A couple of things come to mind. Check CineR23 settings that you have not limited core count to say twelve and forgotten it. Second would be some performance destroying memory subtiming. I would try using unchanged XMP settings, but let's say at 3200MT/s and make sure it's 1:1.
But now after checking some benchmarks, it would appear that 24000 point is not that uncommon for 5950X. 3950X simply are surprisingly close in this benchmark. Maybe those high scores were overclock results from delidded or LN2 cooled CPU's. See for instance Hardware unboxed 27.9.2022 in Youtube. I think your CPU is actually fine. I saw some result at 28000+ and wrongfully assumed it is normal for that CPU
Wow, that's surprising findings from the video you mentioned here, and I am even more relieved that my CPU is doing just fine.
It makes me wonder if the Passmark results of 46,000 for the 5950x are due to the PBO being enabled and overclocking? That would make sense.
Stock 5950x is benching 38,000 in the CPU test.
Maybe you should run a group of tests and see how your CPU performs againsta other 5950X's to see the big picture.
I can tell you that in the period just before my first 5950x bit the dust my performance just started decreasing and at the end a 5900x felt fast in comparison.

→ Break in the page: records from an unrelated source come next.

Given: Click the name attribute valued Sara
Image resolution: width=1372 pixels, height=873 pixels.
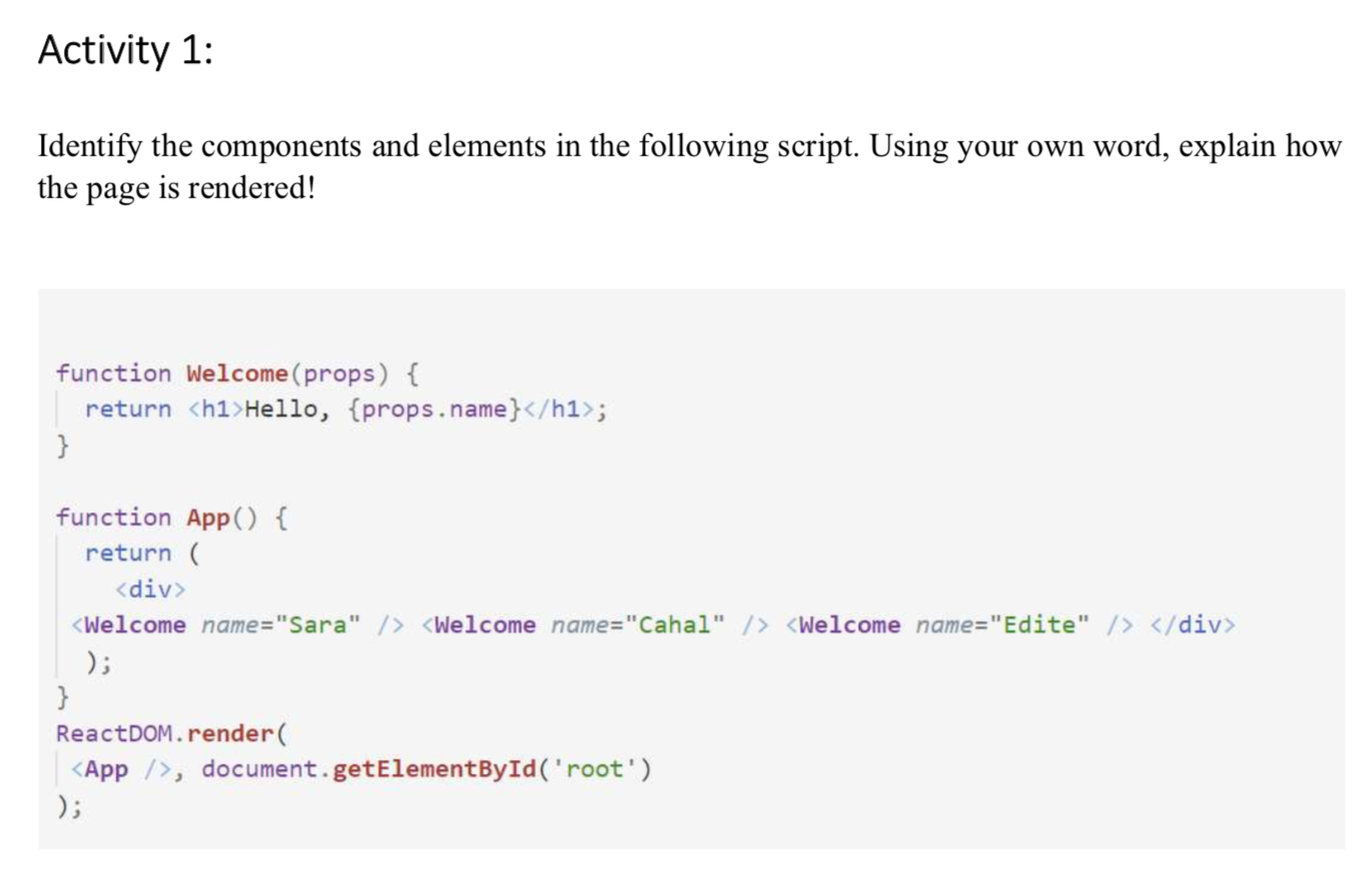Looking at the screenshot, I should tap(284, 625).
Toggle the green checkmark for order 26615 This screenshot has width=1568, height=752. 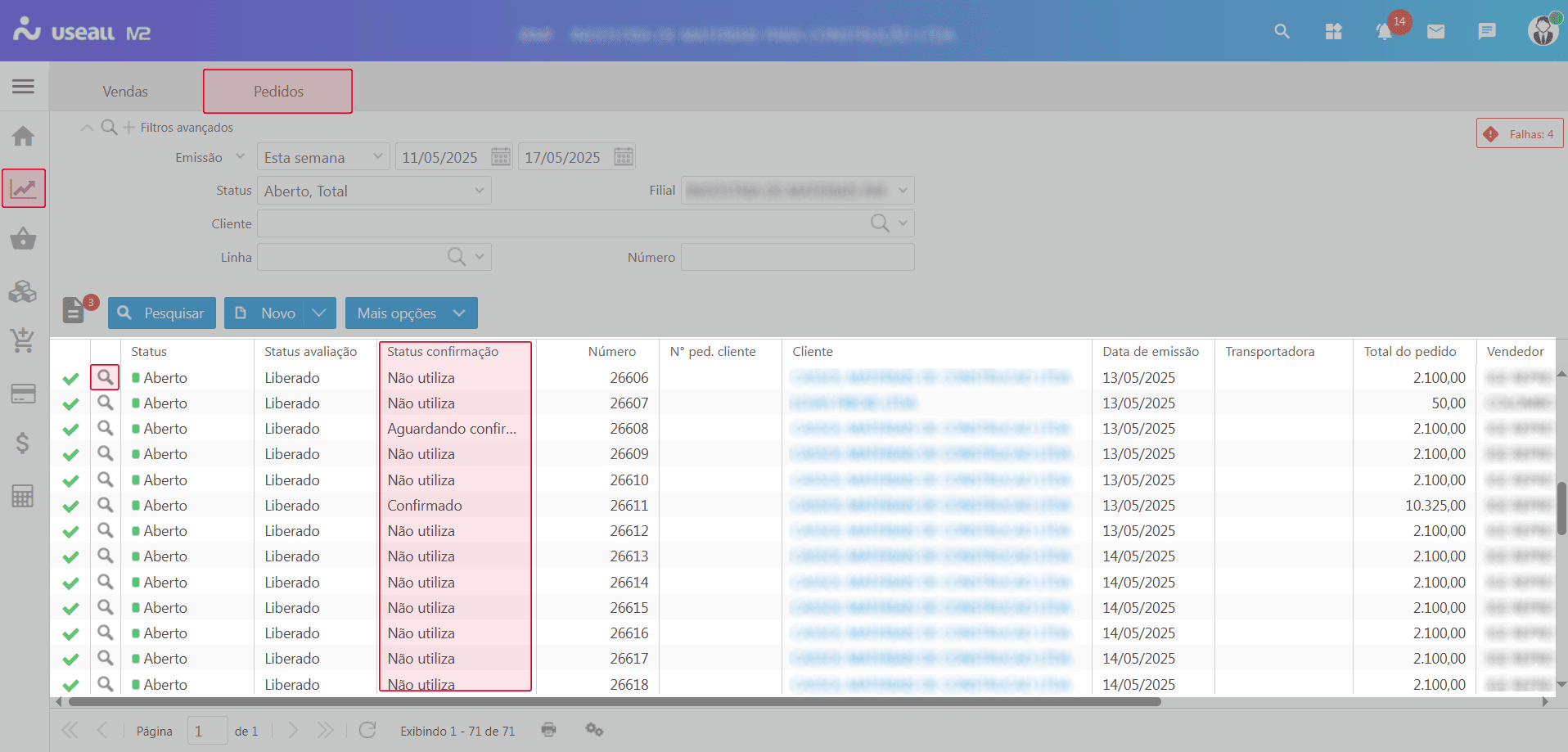(x=71, y=609)
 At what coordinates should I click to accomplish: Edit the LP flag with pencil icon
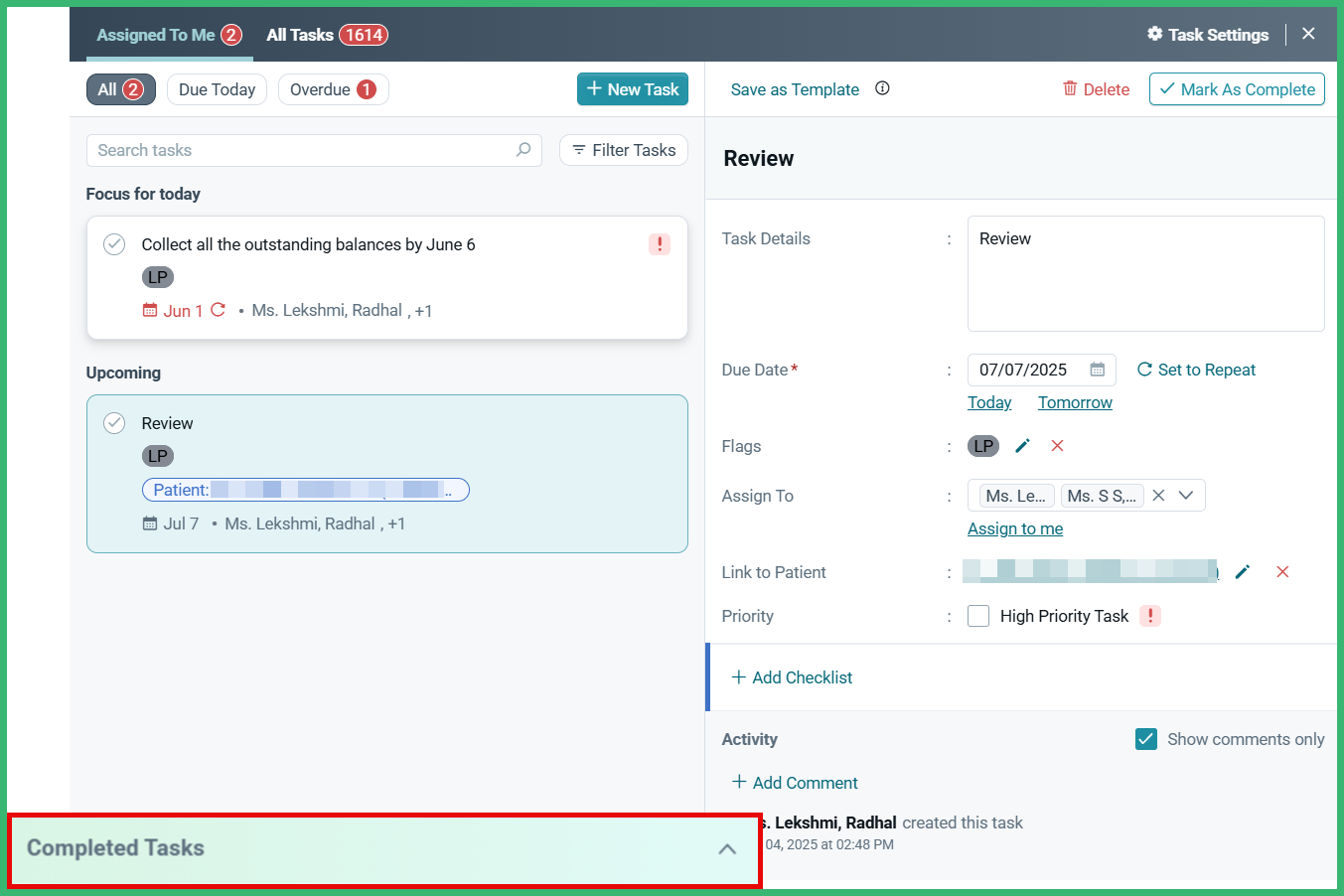tap(1022, 446)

Once I got the replacement 5950x in I installed it and we were back to normal performance.
I caught it running the time spy benchmark and noticed that my scores were steadily dropping until it was replaced. Right now I'm trying to decide just how long I'm going to keep it before jumping to a 13900k.
I'll just sell it and the 5900x and apply it against my upgrade costs.
What you describe is not a CPU issue. Either there is something seriously wrong with your motherboard, PSU or settings.
Reset BIOS, enable XMP/DOCP.
When something similar happened to me, I was (knowingly) overclocking/overvolting a CPU way too much to push it to limits.
It absolutely was a CPU issue and AMD rma'd it when the bad cpu light turned red.
which AMD store did you go to to have it tested and WHICH store that wasnt the AMD website or official AMD store did you order it from?
did you enable and configure TPM 2.0 and PCIexpress and secureboot and resizeable bar and above 4G decoding and other things first? did you check all your boards memory stuff is auto or enabled too?
did you set your CPU clocks and mhz and base frequency to auto or 0 first? its often set to something screwy by default in bios u maybe need update bios to most recent or the oldest.. its confusing.
try set your RAM to be lowest latency lowest mhz and no XMP but apply the voltages XMP wants.
disable gear down and command rate 1T then set manual super quick barely boots secondary and CAS latency ram timings and refresh cycles as seen in typhoon burner free edition for your sticks.
then uhh after a reboot set it all back to auto. you may need to clear cmos a bunch of times to get a working low boot that may appear very slow. but you just gotta let the hardware know what it can do so when you set it to auto it will kinda average it out like a **bleep**ty nvidia dlss upscaling pretend 4k for your beyond 12k hardware.
next you will wanna be hardware DEP for all files not just OS, core isolation and memory integrity on and enable all exploit protection. then you want to delete all restore points and disable system protection after a backup. maybe disable drive indexing and set to no page file if no older spinning disks drives.
uhh run cleanmgr.exe /veryverylowdisk and open up windows defrag tool and turn its scheduling off and manually do it every so often.
the uhh disable system protection and delete restore points and no page file probably gotta do every reboot and the hardware DEP.. looks like its on but toggle it again anyways. try not to use ryzen master uninstall that stuff from task scheduler as its hardware speed steps and power manages and all the custom ryzen master stuff is super limiting and crippling it. your windows BIOS management is bending you over. set bios to false or something maybe disable it. type in best CAS TRC and other memory typings into the OS not sure if they work work.. but it appears to help.